This article was originally published on The Jakarta Post

This year’s World’s Environment Day on June 5th adopts the theme of ‘Connecting People to Nature’, which highlights the importance of forest management to support people’s livelihood. Millions of Indonesians are heavily dependent on forests for food, clean water, livelihood and energy, which make sustainable forests management an important task.

For energy, especially, forests play a critical role. As an enormous source of clean and renewable energy, forests provide electricity for basic human needs.

Biomass, for instance, could be generated by converting crops such as wood, bamboo, jarak tree and sugar using low-emission technology. Forests also hold potential for realizing President Joko “Jokowi” Widodo’s ambition to achieve 100 percent electrification by 2019.

However, spatial analyses by multiple sources indicate that most areas near forests lack access to electricity, including the 2500 households close to forest national parks.

Meeting the ambitious electrification target and providing electricity in those remote areas would require more than the state electricity company PLN's central power system and network. As President Jokowi said during his visit to Maluku, it is challenging for an archipelagic state to possess a national network from Sabang to Merauke.

The construction of electricity transmission and distribution networks from Java, Bali, or Sumatera to other islands can hike electricity prices and sharpen the imbalance in the cost of electricity production between western and eastern Indonesia.

Thus, it is important for each island to have its own independent power plant as well as transmission and distribution networks.

In designing a fit-for-purpose electrification policy especially in eastern parts, availability of high quality data and spatial analyses is imperative. Distributed or decentralized electricity generation, which uses small and local power networks, requires accurate spatial data and analysis, such as population distribution in villages and regencies that have not yet connected to electricity and geospatial hotspots of new and renewable energy potential (EBT).

Spatial analysis of these data is useful as a basis for electrification planning to facilitate the development of appropriate renewable energy-based electricity infrastructure and to provide information needed by investors in EBT development.

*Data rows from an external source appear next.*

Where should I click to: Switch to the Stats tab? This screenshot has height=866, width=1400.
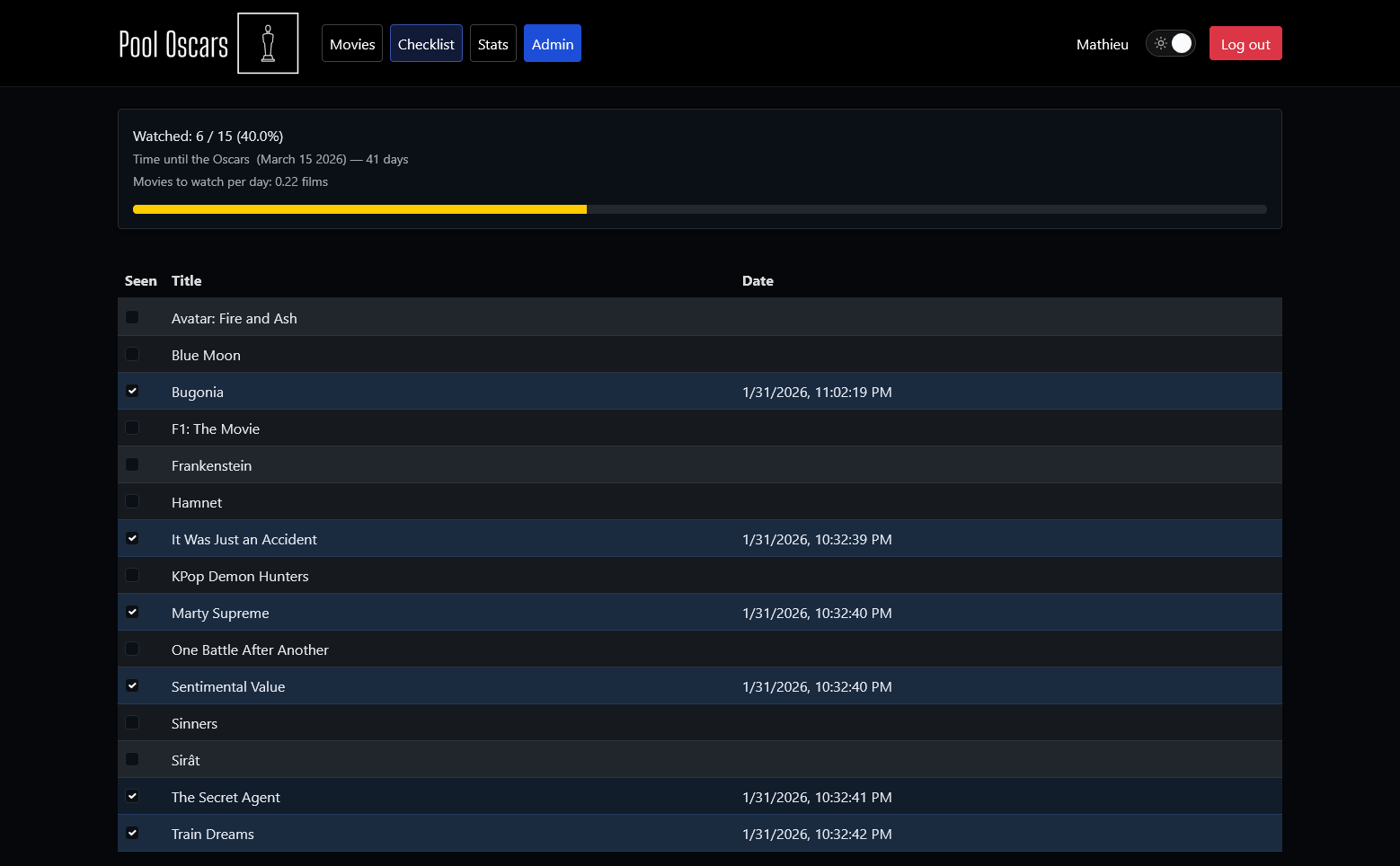(492, 43)
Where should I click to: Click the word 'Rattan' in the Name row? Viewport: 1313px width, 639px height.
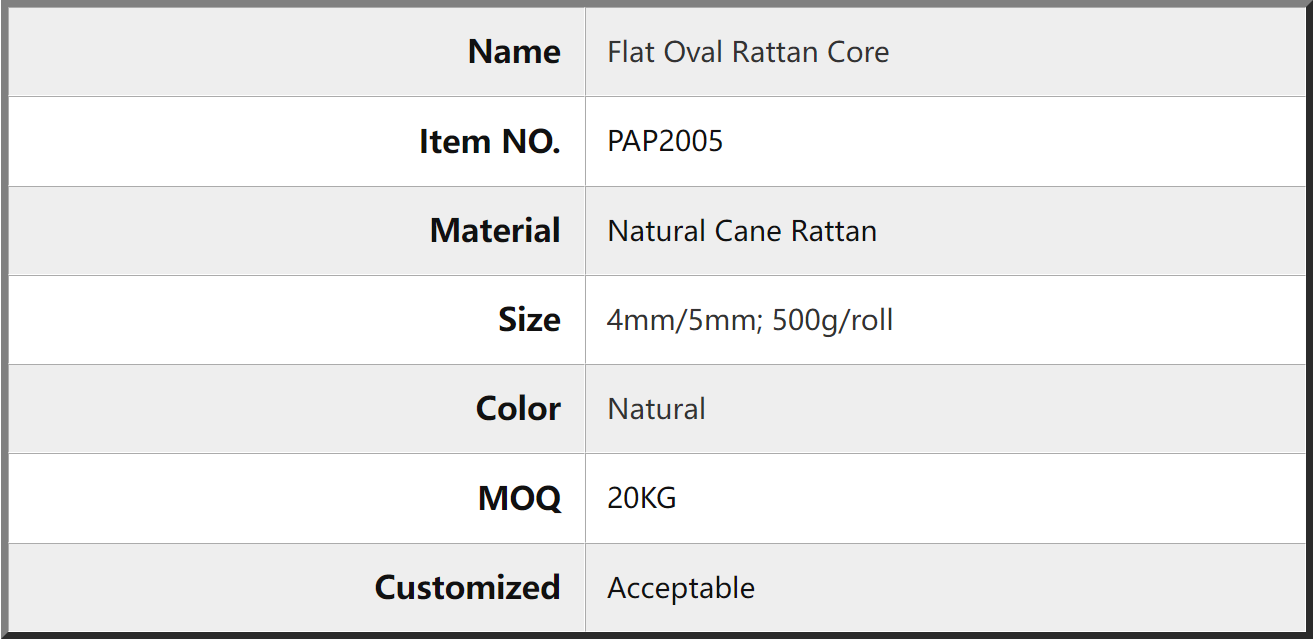[x=776, y=52]
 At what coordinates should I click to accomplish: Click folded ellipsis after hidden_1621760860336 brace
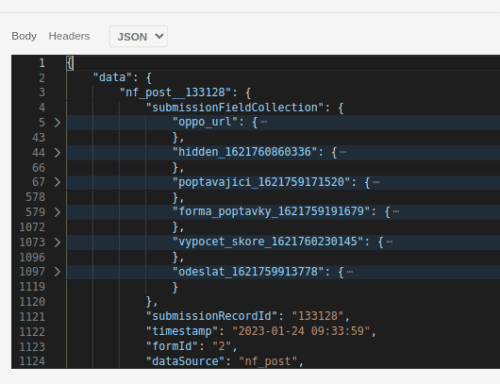pos(343,153)
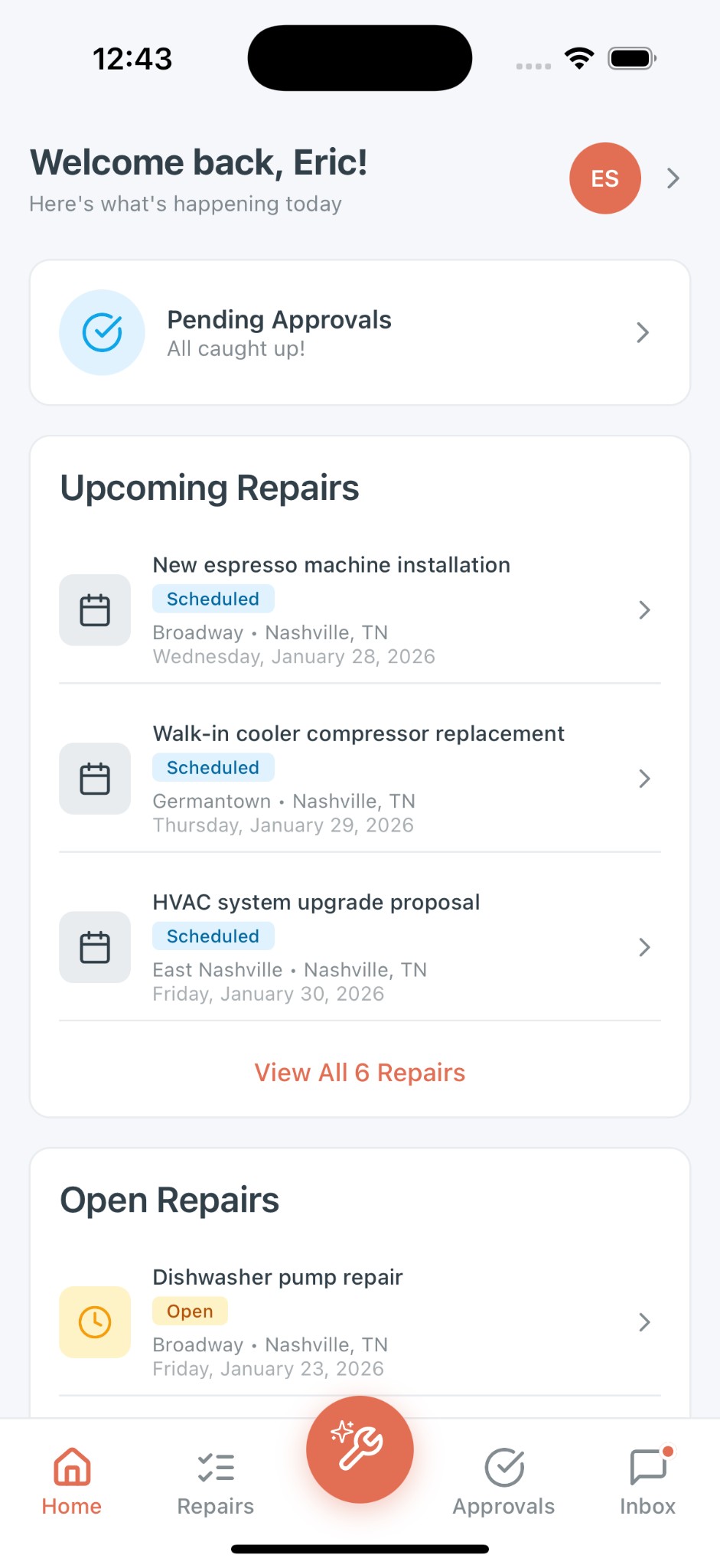Expand the Pending Approvals card
Screen dimensions: 720x1568
pyautogui.click(x=360, y=332)
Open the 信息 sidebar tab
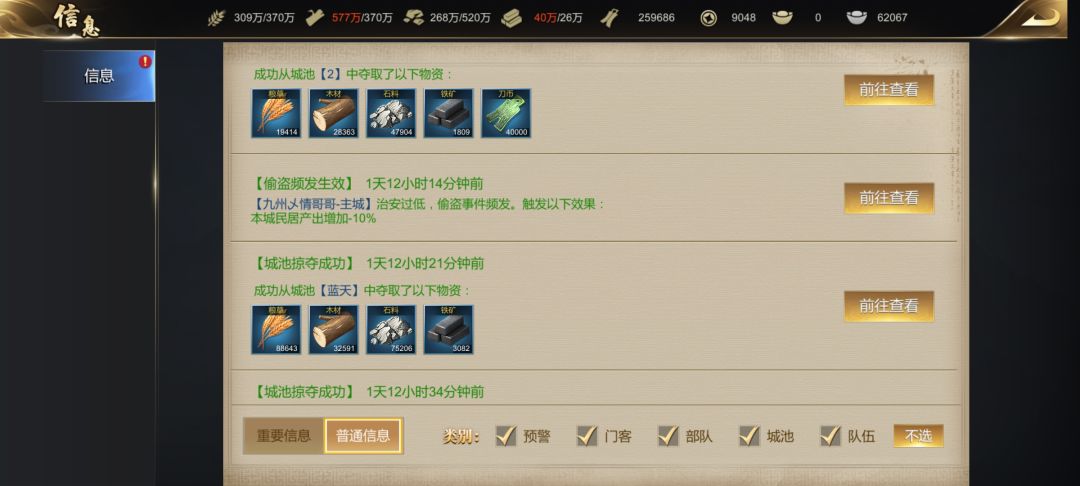The height and width of the screenshot is (486, 1080). click(x=98, y=76)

On top of being a storehouse of energy, forests also provide a range of environmental benefits and play a vital role in the rural economy, making sustainable forests management necessary. Unfortunately, Indonesia still experiences massive illegal deforestation and to restrain such action, data serves as integral element in creating effective monitoring and law enforcement systems. One of the significant factors of the economic risks is the probability of detection and punishment for the illegal activities.

The presence of data such as a forest’s legal status, licensing, designated areas for energy development and the actual forest cover that could be generated by satellite imagery technology would be powerful for strengthening detection and eventually punishment for illegal deforestation perpetrators.

Public access to data is also important in preventing illegal deforestation. As researchers have found, a strong monitoring system can help reduce offenders’ motivations. One current challenge in forest monitoring is the scant numbers of personnel employed by the government. Public access to data with a qualified complaint management system can result in more guardians to monitor the forest.

Public access to the data related to illegal deforestation can also strengthen monitoring of the judicial process itself and depress potential irregularities within law enforcement.

To enhance forest and energy management in Indonesia, various ministries and agencies in the government have developed databases in forest and energy sectors, but those databases should be integrated with one another with complete and updated data. Unleashing the potential of renewable energy from Indonesia’s forests and preventing illegal logging would require the government to accelerate its current efforts in integrating high quality data in a transparent and timely manner. It is time to make high quality data a reality for a sustainable forest and energy management.